I can see that adding null to indexes would allow all cases of "is not distinct from"
to use them.

The lack of null in indexes would explain why a condition such as "col is not distinct from null"
would not pick up an index.

But my example was: "col is not distinct from 123"
and the equivalent longer form has no problem picking up the index

I could restate the problem as: Why can't the planner handle
"col is not distinct from 123" as well as
"col is not null and 123 is not null and col = 123 or col is null and 123 is null"

Jean-Pierre Pelletier

From: Martijn van Oosterhout <kleptog@svana.org>
Reply-To: Martijn van Oosterhout <kleptog@svana.org>
To: JEAN-PIERRE PELLETIER <[EMAIL PROTECTED]>
CC: [EMAIL PROTECTED], pgsql-hackers@postgresql.org
Subject: Re: [HACKERS] Index ignored with "is not distinct from", 8.2 beta2
Date: Tue, 7 Nov 2006 11:03:42 +0100

On Mon, Nov 06, 2006 at 09:10:40PM -0500, JEAN-PIERRE PELLETIER wrote:
> I understand that the planner doesn't use indexes for IS NOT DISTINCT FROM,
> but it would
> be good because "is not distinct from" is very useful when you have nulls
> but don't want to use three value logic.

The main issue is that currently indexes cannot be used to find NULLs
in a table.
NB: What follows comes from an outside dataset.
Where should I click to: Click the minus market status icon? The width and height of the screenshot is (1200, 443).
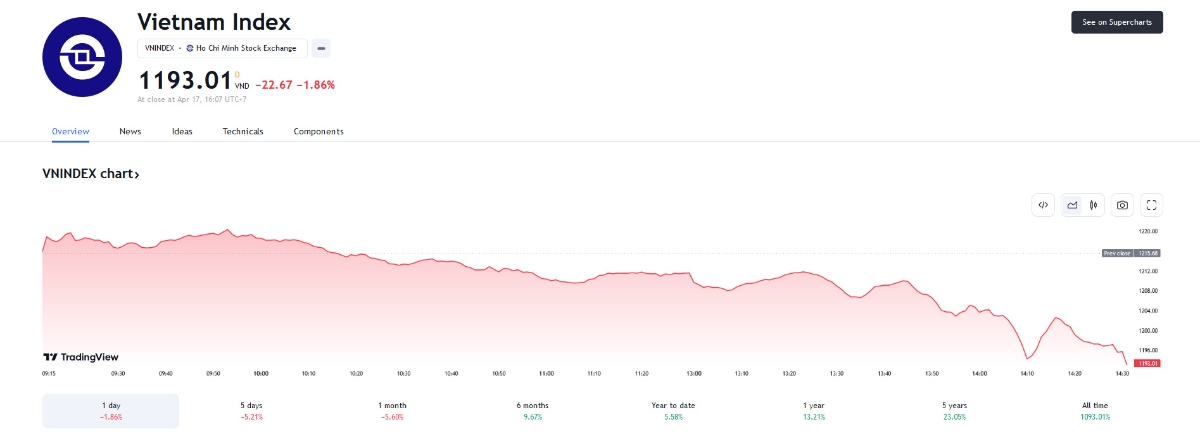321,48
Patches have been created that cover most index types, but
it's not part of the main distribution.

Partial indexes can be a solution to the "x IS NULL" clauses.

Hope this helps,
--
Martijn van Oosterhout   <kleptog@svana.org>   http://svana.org/kleptog/
> From each according to his ability. To each according to his ability to litigate.